Desde el final del pasillo le llegó el llanto de una mujer joven. Agradeció la distracción. Era el sonido largo y regular de alguien que se sumía lentamente en el pesar, no con urgencia sino con desesperación. Conocía el caso: una mujer de veintiún años había dejado solos en casa a sus tres hijos pequeños, el mayor de cinco años, mientras iba a la tienda de la esquina a comprar pañales y provisiones. Era nicaragüense, y sólo llevaba unos meses en el país (es decir, el tiempo suficiente para que su marido se largara pero no lo bastante para encontrar amigas que pudieran ayudarla en el cuidado de sus hijos), y la ratonera en la que vivía era un sitio que no aparecería nunca en ninguna de las fotografías idílicas del Miami Beach paradisíaco, lleno de bikinis y bronceados, que mostraba la Cámara de Comercio. En el piso de la mujer, las ventanas no tenían mosquiteras y, como el aire acondicionado no funcionaba, estaban abiertas de par en par. Mientras estuvo fuera, la niña de tres años había salido de la cuna donde la había dejado y había logrado subirse al alféizar para captar un poco de aire fresco, o puede que sintiera curiosidad por el ruido de la calle, porque los niños son así. Una vez encaramada, había perdido el equilibrio y se había precipitado a la calle desde el tercer piso para aterrizar en la acera justo cuando su madre se acercaba al edificio, de modo que ésta había visto la imagen terrible de su hija cayendo en picado antes de estrellarse con un crujido tremendo casi a sus pies. Había gritado entonces, pero desde que había llegado al departamento de Homicidios había guardado un silencio que sólo interrumpía de vez en cuando con un «Santa María, madre de Dios» mientras sujetaba con fuerza las cuentas del rosario.

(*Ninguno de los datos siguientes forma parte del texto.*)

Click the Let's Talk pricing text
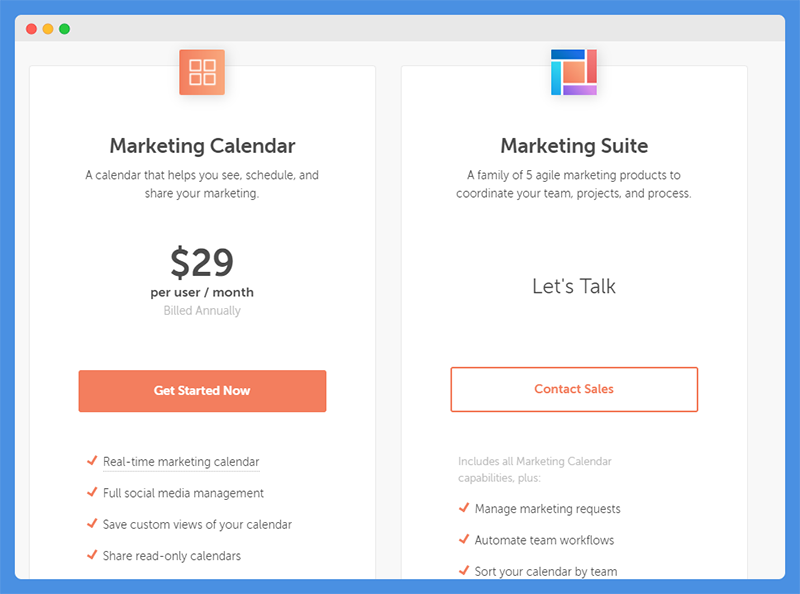The height and width of the screenshot is (594, 800). point(574,286)
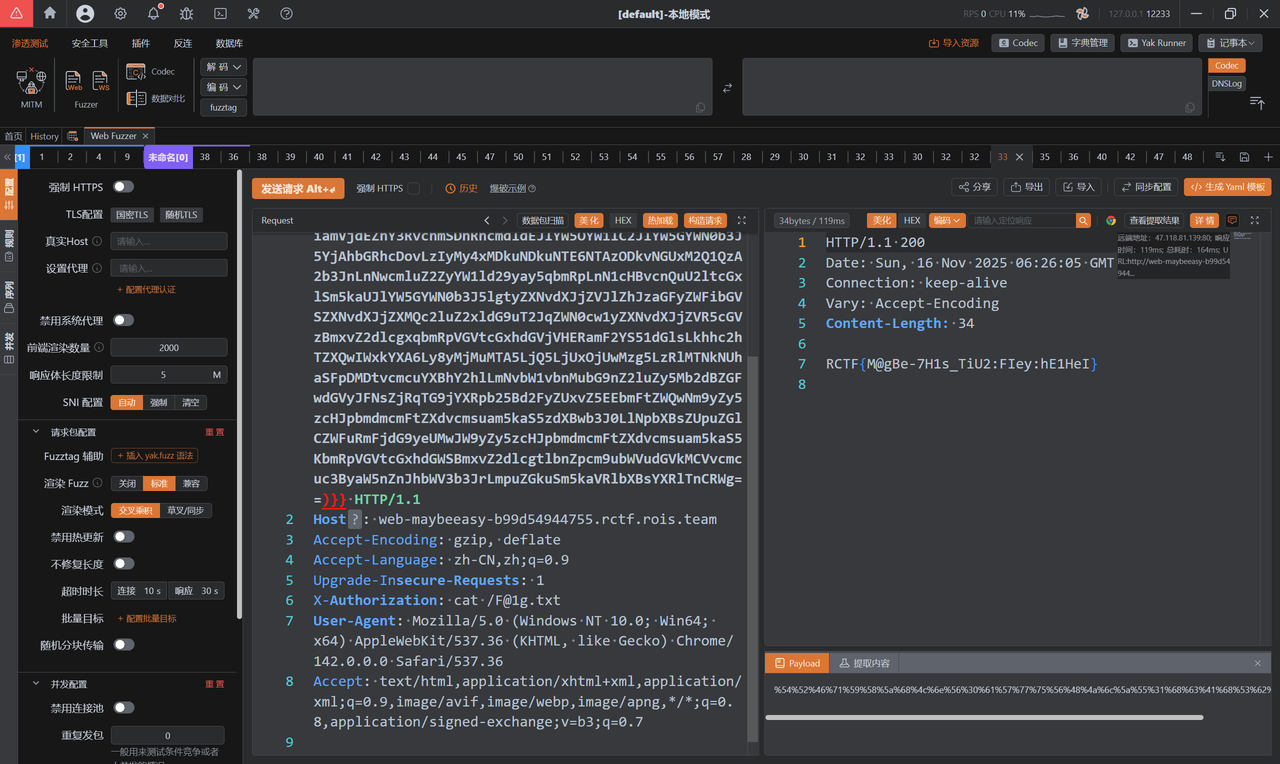This screenshot has height=764, width=1280.
Task: Click the 真实Host input field
Action: (169, 241)
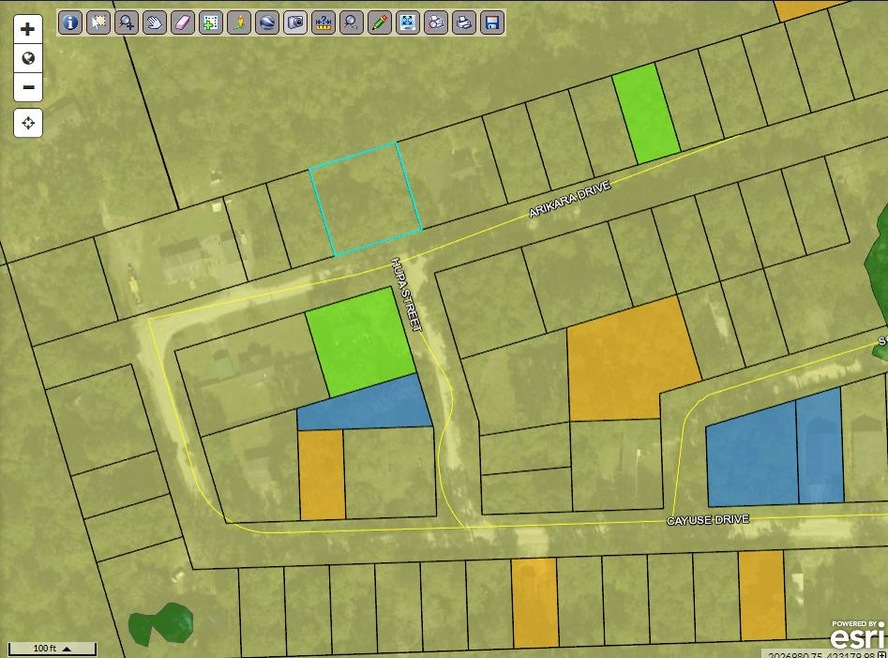Click the large orange parcel near Cayuse Drive
The width and height of the screenshot is (888, 658).
[x=630, y=358]
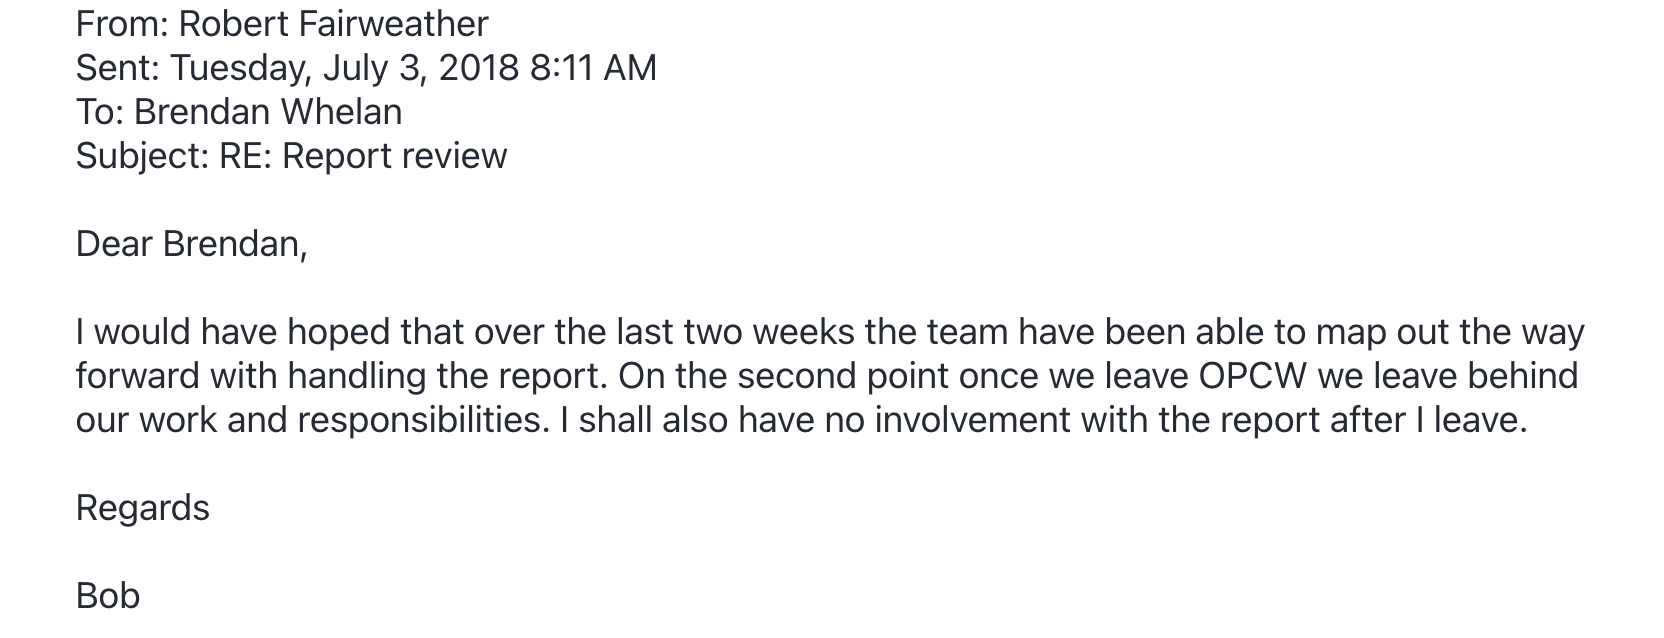Click the "Subject:" header label
The image size is (1664, 638).
143,155
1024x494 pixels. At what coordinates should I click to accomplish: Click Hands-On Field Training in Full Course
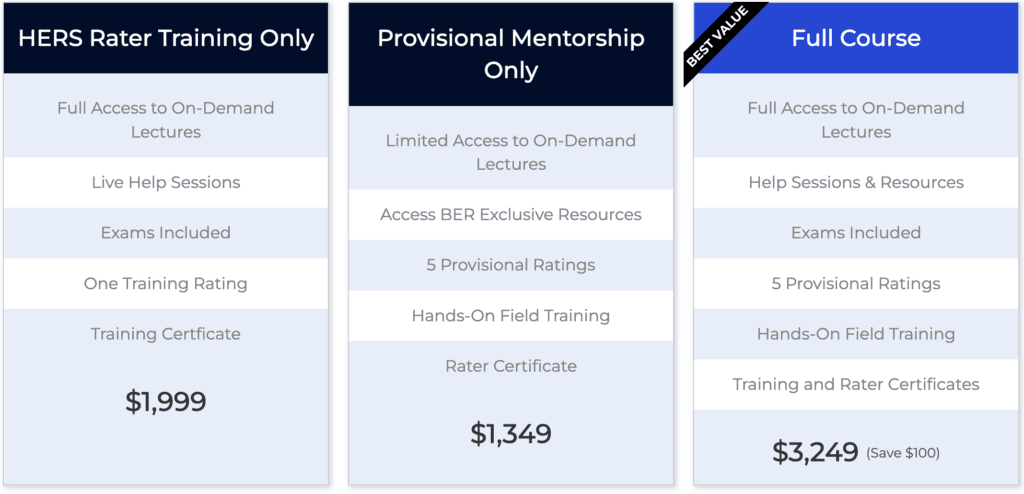coord(856,334)
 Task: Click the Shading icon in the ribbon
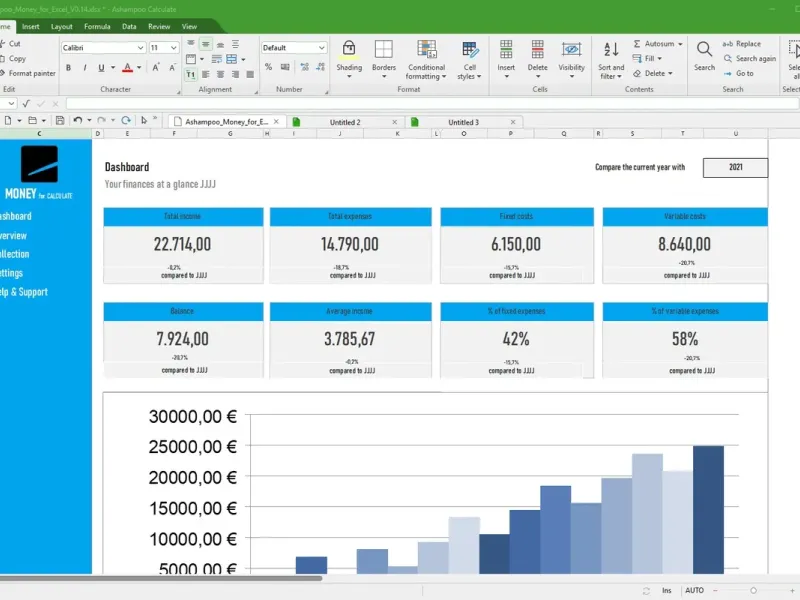coord(349,50)
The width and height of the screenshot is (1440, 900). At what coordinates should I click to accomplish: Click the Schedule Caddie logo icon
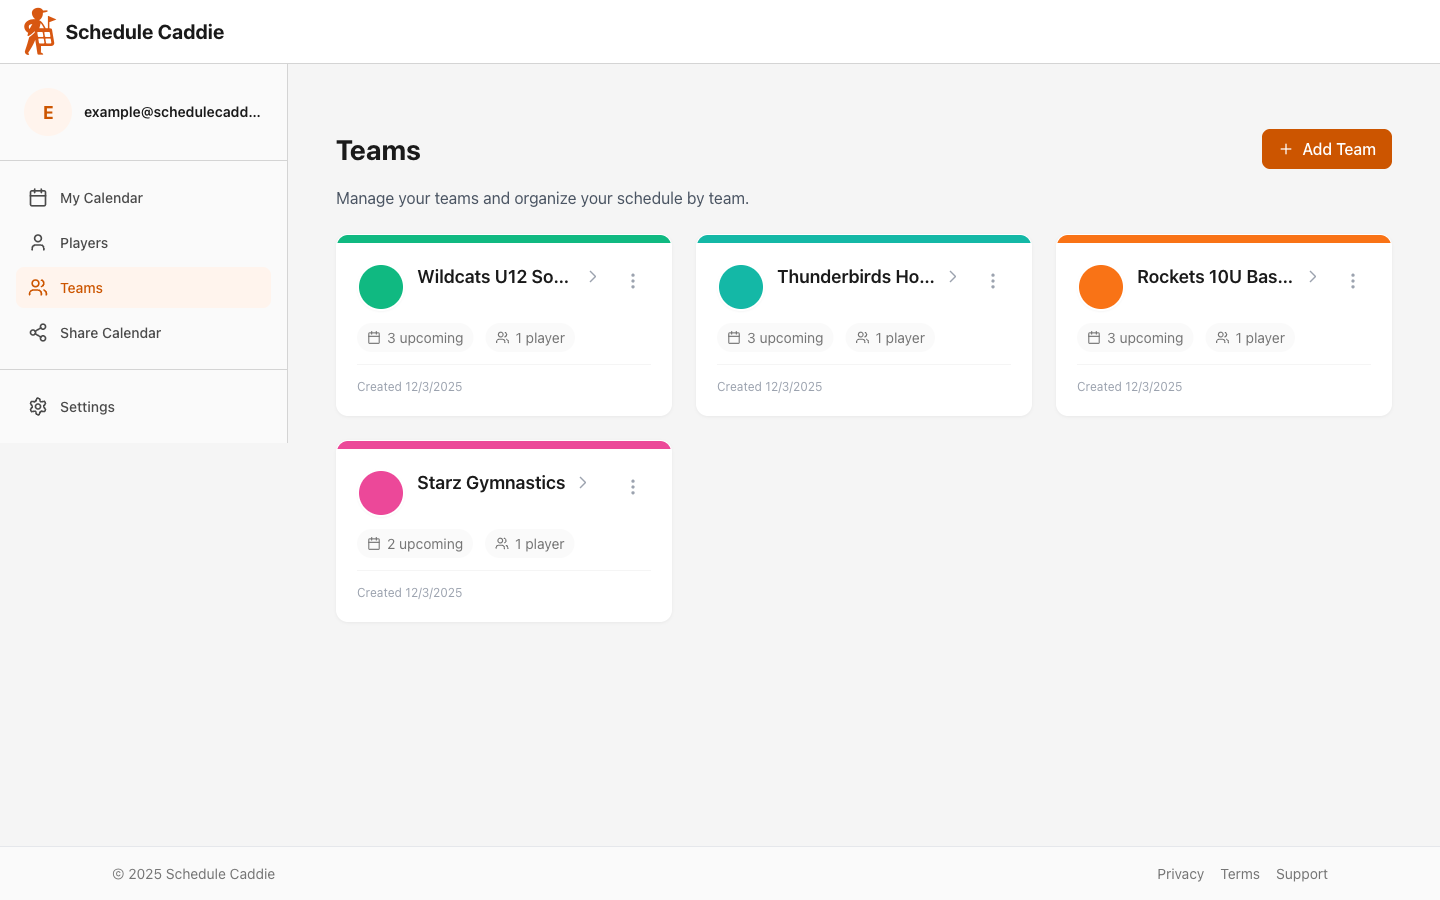(x=38, y=31)
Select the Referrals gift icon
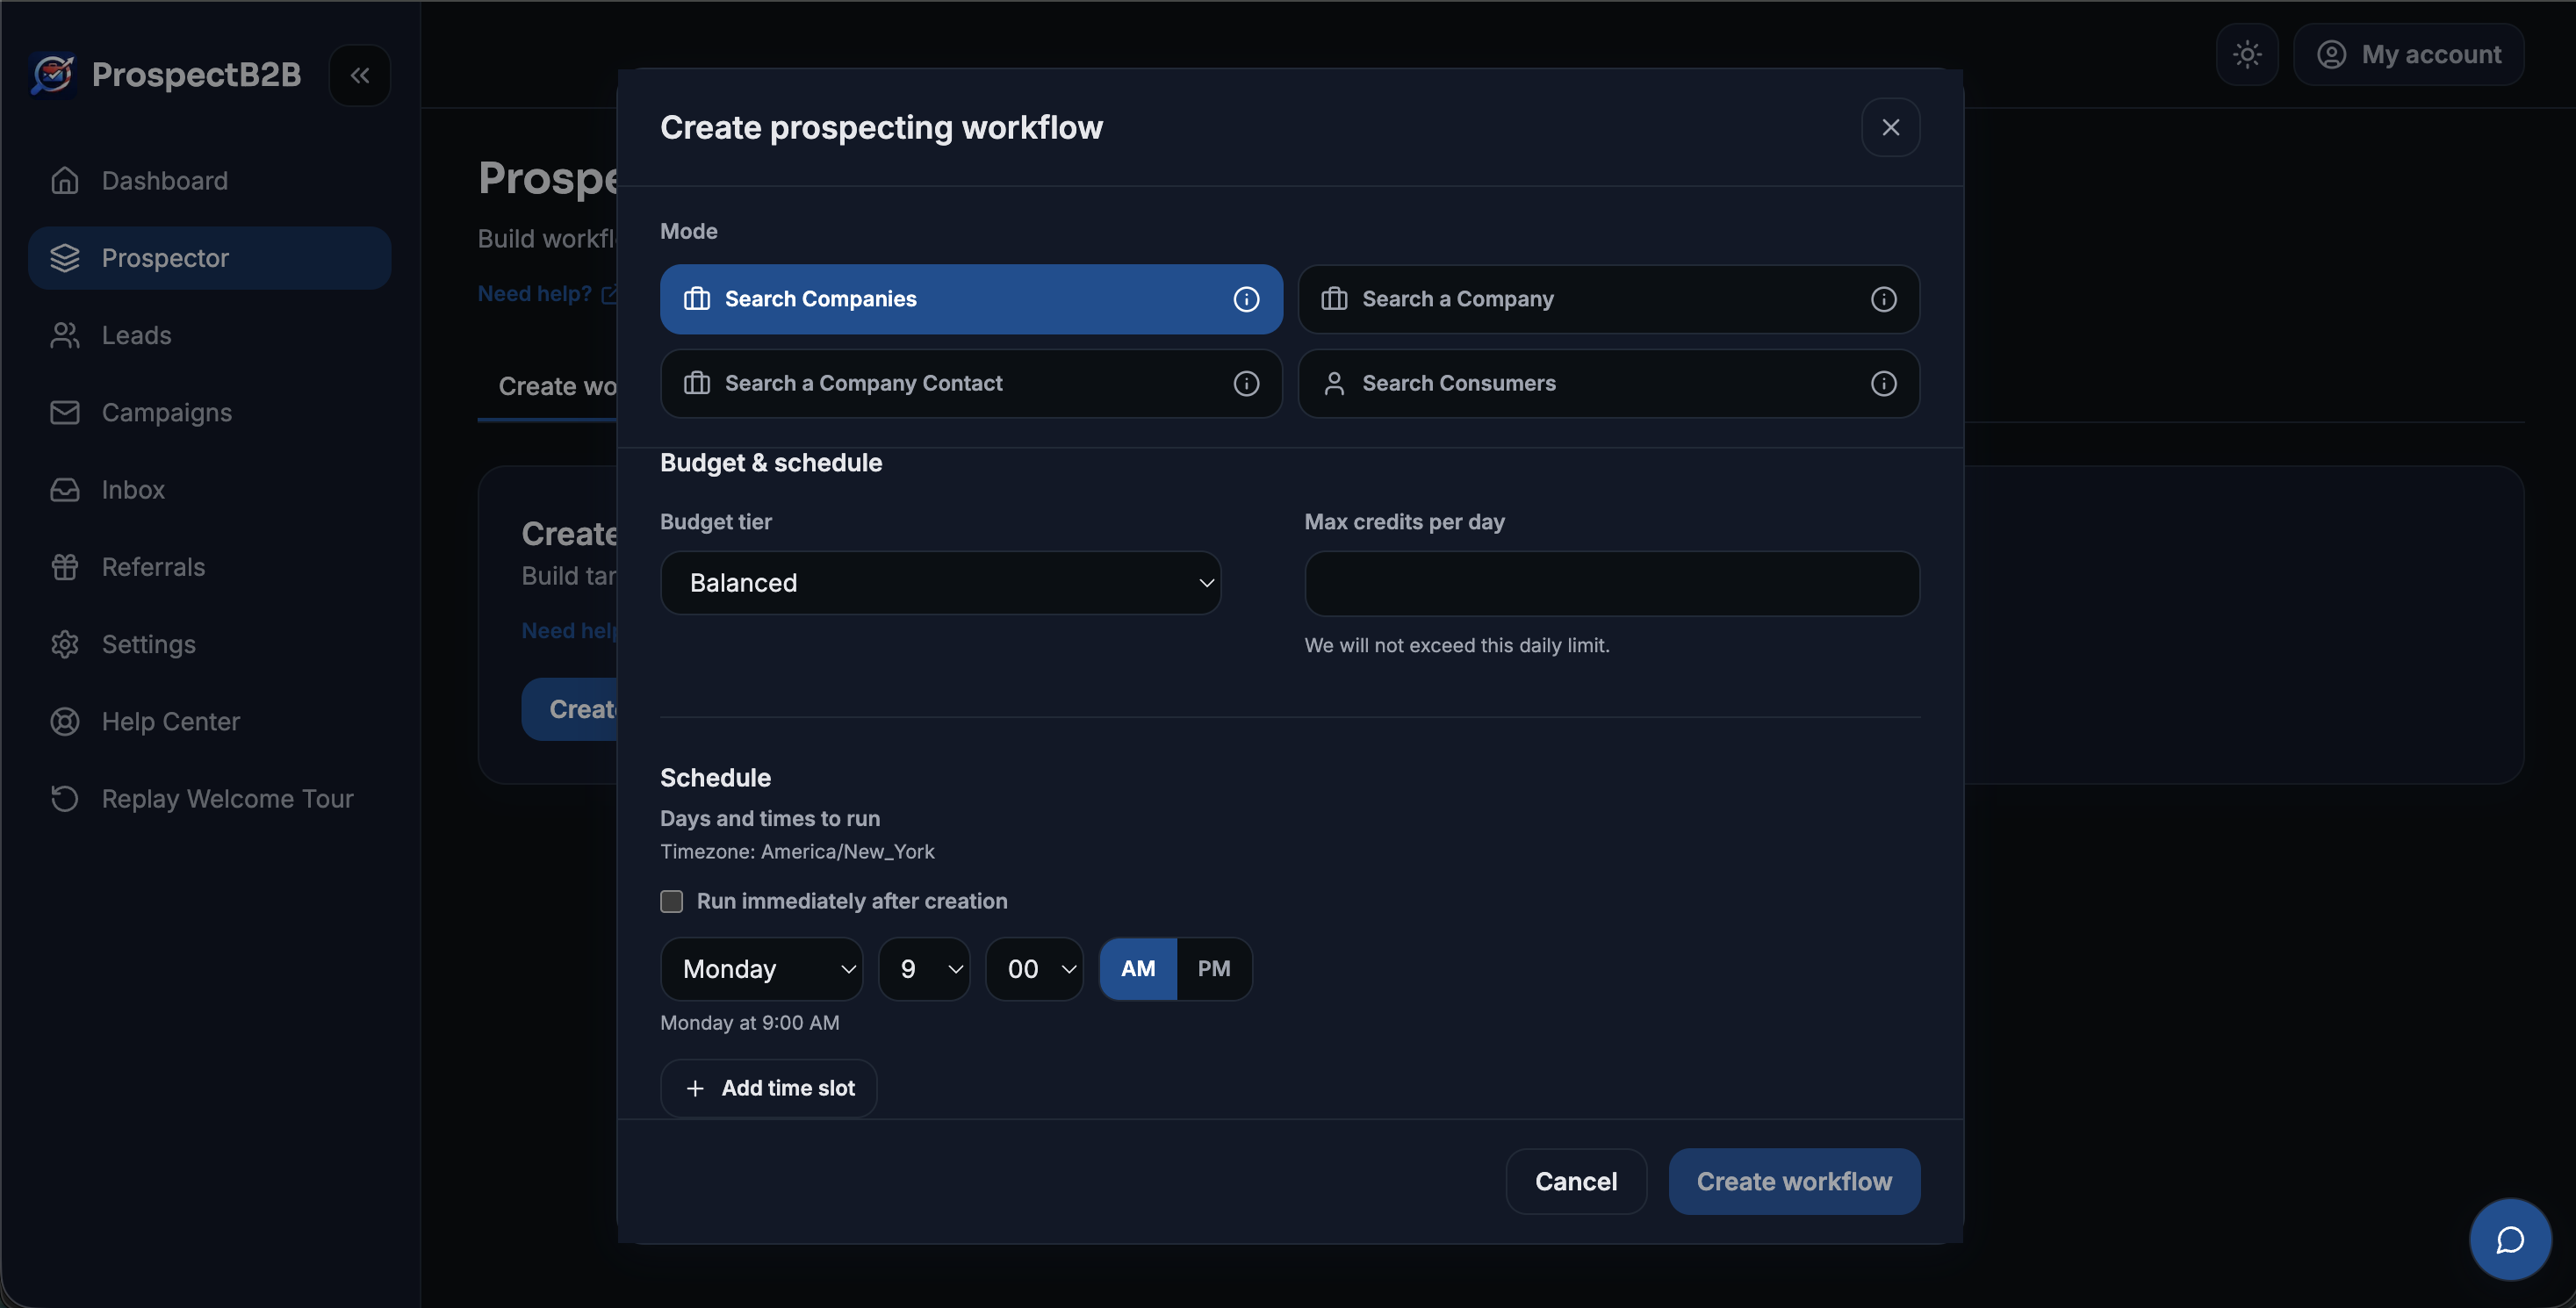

Walter Robinson soltó un lento y largo suspiro. Pensó que la mujer no lo entendía. Apenas entendía esta muerte, y tampoco entendía el país, y era probable que no entendiera gran cosa de nada porque era pobre e inculta y estaba sola, y seguro que no entendía por qué la policía se había llevado a sus otros dos hijos y se estaba preparando para acusarla de negligencia con resultado de muerte. Después de todo, había ido a la tienda a comprar leche para sus hijos con los pocos dólares que le quedaban porque los amaba.

Se separó de la pared y dejó que el llanto de la joven inmigrante pasara a formar parte del murmullo de fondo habitual en las comisarías, incluso en las modernas, con focos empotrados y suelo de moqueta. Era triste, pero la tristeza era la norma, y sabía que nadie que llevara uniforme o placa permitía jamás que estas tristezas se acumularan en su interior, aunque era probable que cada una de ellas dejara un arañazo en el alma. Empezó a recorrer el pasillo con brío y se apartó cuando se abrió la puerta de otra sala de interrogatorios y salieron dos inspectores forcejeando con un adolescente esposado.

– Venga, muchacho -dijo uno, pero el muchacho, con la cara cubierta de acné, largos rizos enmarañados y un tatuaje que ensalzaba las virtudes de un grupo de heavy metal en el brazo, en lugar de obedecer, chocó con él. Los tres hombres se enredaron de golpe, se tambalearon tras perder el equilibrio y cayeron al suelo.

Mientras Robinson se acercaba rápidamente hacia ellos, los tres forcejearon un instante. El adolescente agitaba las piernas en el aire en su intento de dar patadas a los policías. Éstos, a su vez, rodaron de modo experto por el suelo para situarse sobre el sospechoso, y lo dominaron inmediatamente. Robinson se detuvo a poca distancia de los hombres. De modo curioso, le recordó una pelea entre hermanos en la que los mayores se sentaban sobre el menor hasta que éste dejaba de patalear.